By the Clyde's bonny banks as I lately did wander
By the village of Blantyre I chanced for to roam
I spied a fair maiden she appeared in deep mourning
As she sadly lamented the fate of someone.

I stepped up to her I said my fair maiden
I am grieved for to see you in sorrow and woe
I heard you lamenting the fate of some young man
His name and what happened I'd wish for to know.

With sobbing and sighing at length she did answer
John Murphy kind sir was my true lover's name
He was twenty one years of age with a mild behaviour
To work in the mines of High Blantyre he came.
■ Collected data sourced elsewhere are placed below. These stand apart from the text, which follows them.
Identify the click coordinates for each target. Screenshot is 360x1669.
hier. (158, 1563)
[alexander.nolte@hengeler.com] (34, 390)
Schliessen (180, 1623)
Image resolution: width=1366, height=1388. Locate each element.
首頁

''Twas on that fateful morning without one moment's warning
Two hundred and ten in grim death were laid low
There were fathers and mothers and widows and orphans
Round the stone hill of Blantyre in hundreds did mourn.
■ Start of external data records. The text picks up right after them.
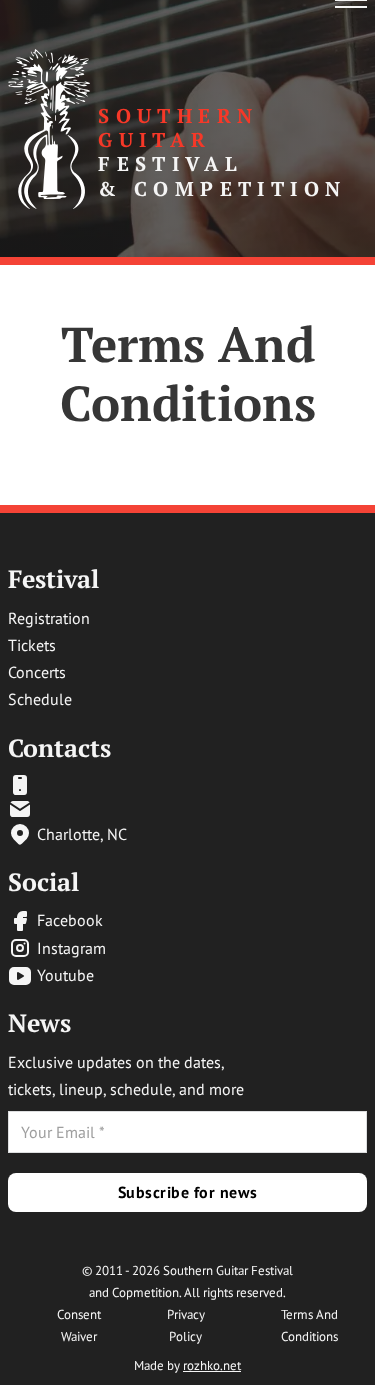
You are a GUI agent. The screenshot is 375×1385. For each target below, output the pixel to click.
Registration (49, 618)
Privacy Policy (186, 1325)
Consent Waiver (79, 1325)
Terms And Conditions (309, 1325)
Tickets (32, 645)
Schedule (40, 699)
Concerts (37, 672)
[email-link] (67, 785)
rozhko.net (212, 1365)
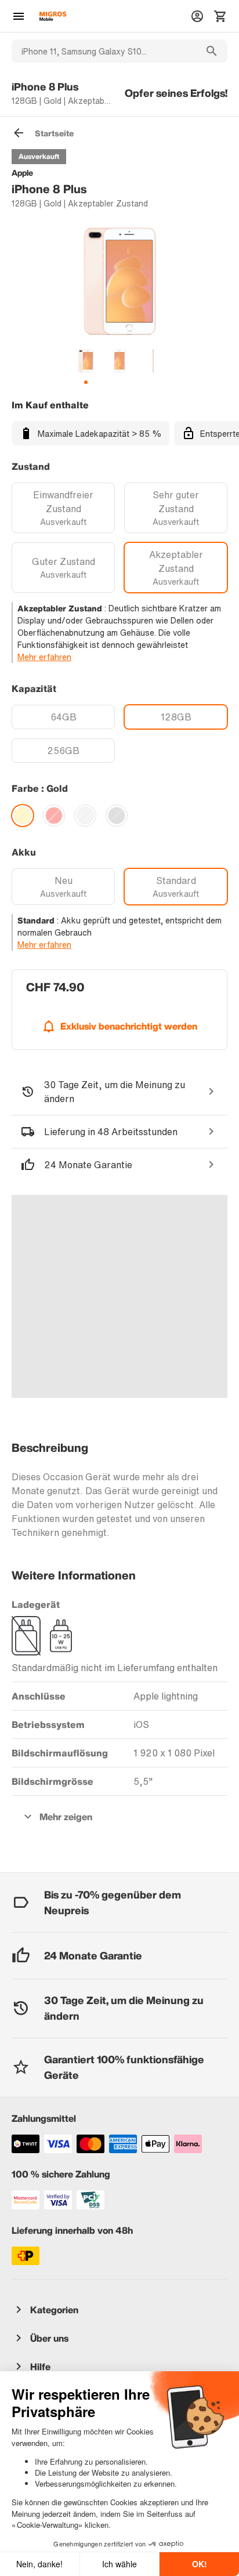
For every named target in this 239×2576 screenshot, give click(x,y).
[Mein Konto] (197, 16)
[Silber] (85, 816)
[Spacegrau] (117, 816)
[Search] (211, 51)
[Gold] (23, 816)
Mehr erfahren (44, 657)
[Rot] (54, 816)
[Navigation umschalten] (19, 16)
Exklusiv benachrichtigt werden (128, 1026)
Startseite (54, 133)
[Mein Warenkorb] (220, 16)
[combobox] (103, 51)
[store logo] (53, 16)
And for old aged parents whose sons they loved dearly
From that dreadful disaster will never return.

I know it's not right the dead to be grieved for
No comfort to me this world can restore
For I know he is gone but a short time before me
And soon in the cold grave beside him I'll lie

But the spring will return and the flowers of the summer
Will bloom in their beauty so lovely and fair
And I'll gather snowdrops primroses and daisies
And on my love's grave I'll transplant them there.

And with my tears I'll water those wild flowers
And ferverently pray to the ruler on high
For I know that my days in this world are numbered
And soon in the cold grave beside him I'll lie.